By no means am I expecting the Koi to hit 80cm+ in one season! However, the growth has been very good, and, I’ve noticed the lustre and shine are maintained and improved on Koi, Beni plate and even Sumi is more robust, and when mechanically damaged, Beni regenerated back quickly. In conjunction with my RO system, I run a pH controller that enables the pH to be automatically topped up via a dosing pump that’s taking from a tank filled with water mixed with bicarbonate of soda. As I often travel abroad for work I need this option. This enables a very slow increase of the pH to set parameters without drastic increases. My KH sits nicely right around the 1-2 mark, as does my GH. This does not have a negative impact on the nitrite.
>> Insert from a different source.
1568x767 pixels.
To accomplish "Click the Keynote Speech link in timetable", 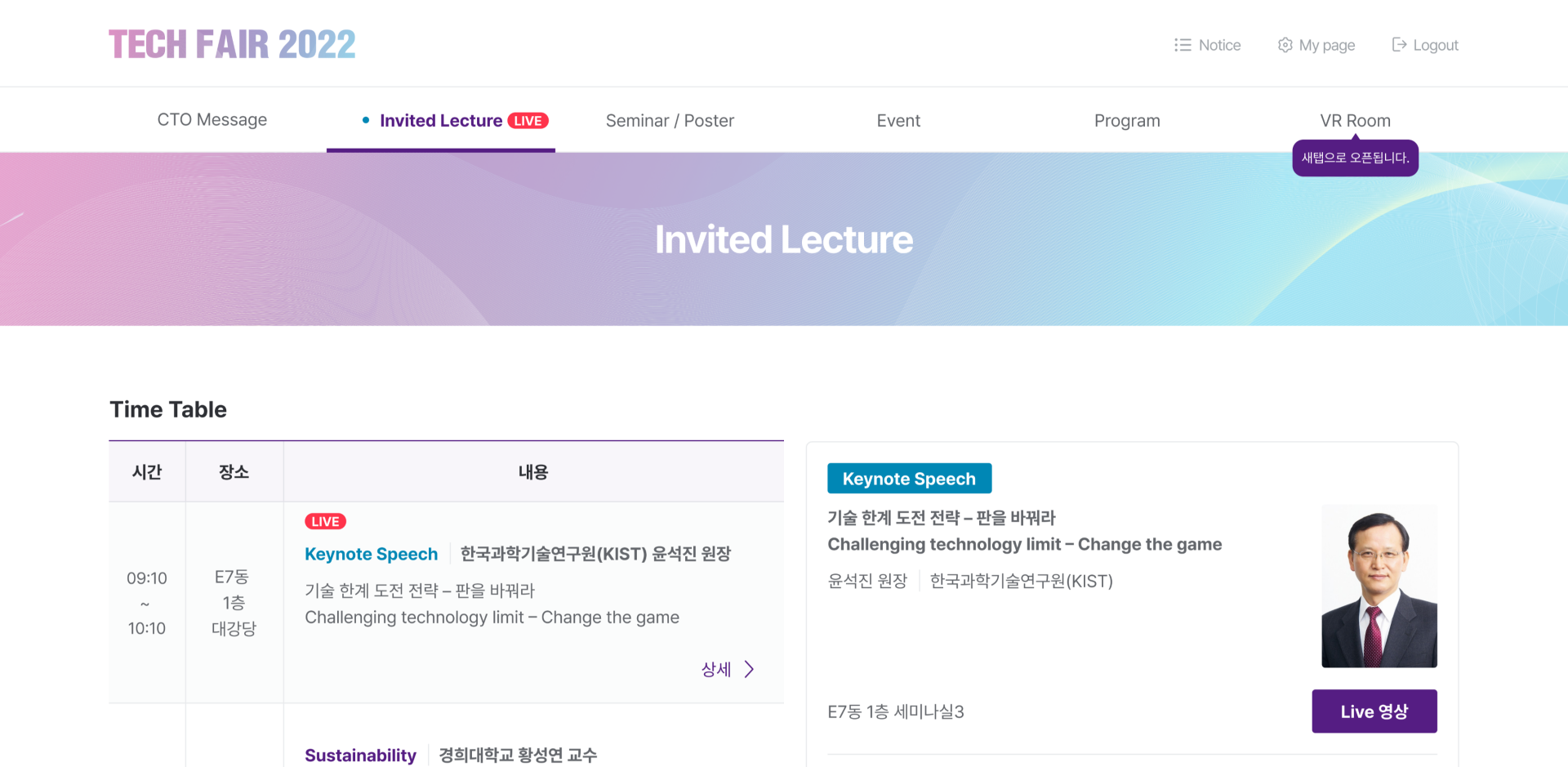I will pos(372,554).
I’ll be the first to tell you that I’m no Koi expert. For this I rely on Mike Snaden. He’s my teacher when it comes to Koi, and my guide to what is the ideal water to raise them. When you see first-hand what Mike has achieved with Koi and the level of what he brings into the United Kingdom, in my view it takes some beating. He’s a water geek of the highest order, and Koi master for that matter.

Which Comes First: Body, Skin or Pattern?
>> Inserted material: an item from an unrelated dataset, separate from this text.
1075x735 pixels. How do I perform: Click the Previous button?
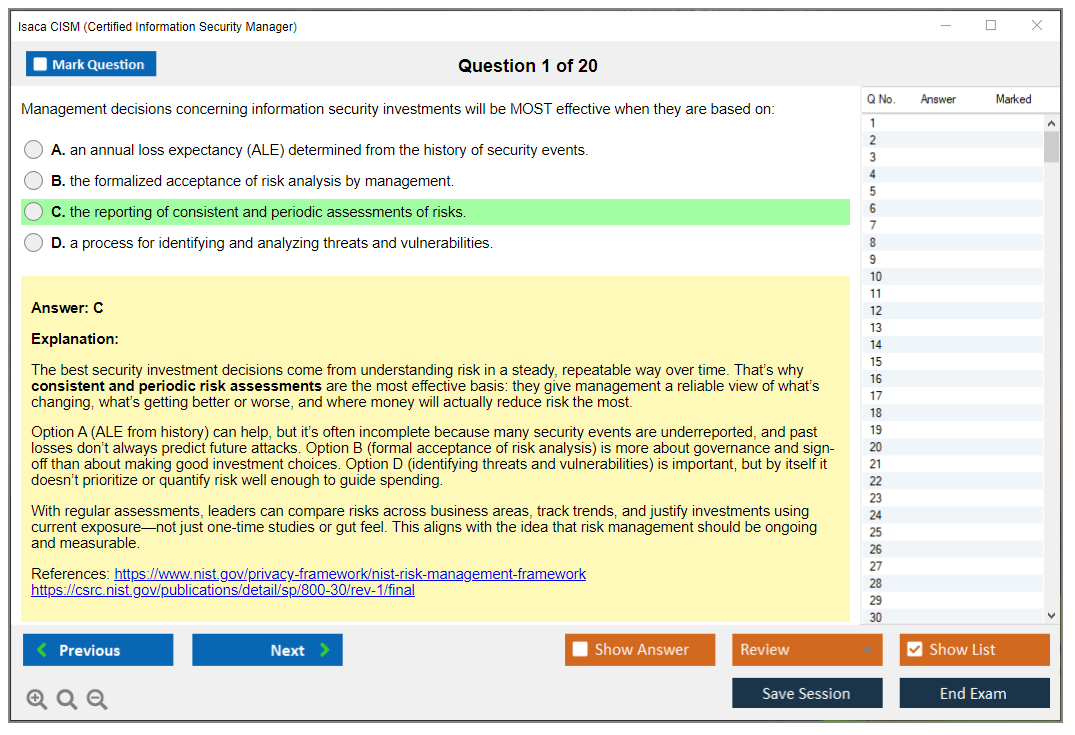[x=97, y=650]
Going back to my initial remarks, ‘it’s about buying the right Koi’. What is the right Koi? What makes up the right Koi? Well, most veteran Koi keepers will agree, if you cannot have all three of body, skin and pattern (BSP), then go firstly for body and skin. Pattern comes at a premium. Trust me, having now been to Japan, anything with all three BSP comes in at a big premium. Here’s an example: On my recent trip to Takigawa I really wanted a Kohaku from him. (Takigawa-san has become more of a legend in my eyes, which I will explain later on.) I bowled a few Kohaku but my budget wasn’t quite there. In the end I went for the body and skin. Takigawa-san agreed and said great body and skin. Takigawa Kohaku (1) So yes, it is possible to buy very good Koi without breaking the bank, cutting off an arm or having to leave your other half – whichever comes first!

It’s a Test Match

During the early days of RO I wanted to make sure I got back into the habit of regular water testing. I used an API test kit and generally it’s ok, but I wanted something more ‘gospel’ that I could rely on. That came in the form of a Palintest kit. I was fortunate enough to have a buddy that works for a water company, which meant I could use his until I got my own. After a few weeks I just had to have one myself: pennies saved, one less Koi and I got my own.

Palintest photometer

Palintest photometer

This provides more of a laboratory- level reading on pH, KH, GH, ammonia, nitrite and nitrate. It’s as accurate as you can get. Part of the great thing about RO is learning about water chemistry and seeing how it affects your Koi. I’m far from nerdy with it, but regular monthly tests keep all my settings exactly where I want them to be. Using a test kit like this provides the peace of mind when running lower pH/KH, and also forces knowledge that’s vital in keeping nirvana water. I’ve heard it said many times that the harder the water, the better it is for sumi development. One of the things I’ve noticed running lower pH is how well the sumi looks on my Shiro Utsuri and Ueno Showa. I think there’s a misconception that sumi will fall off in lower pH, warmer water and then return. However, I think that quality sumi develops no-matter the pH of your water, though it is possible that lower quality sumi will be affected negatively by lower pH.

Some Koi

The Koi growth stats after one season of growing in my new RO pond are indicated on each photo.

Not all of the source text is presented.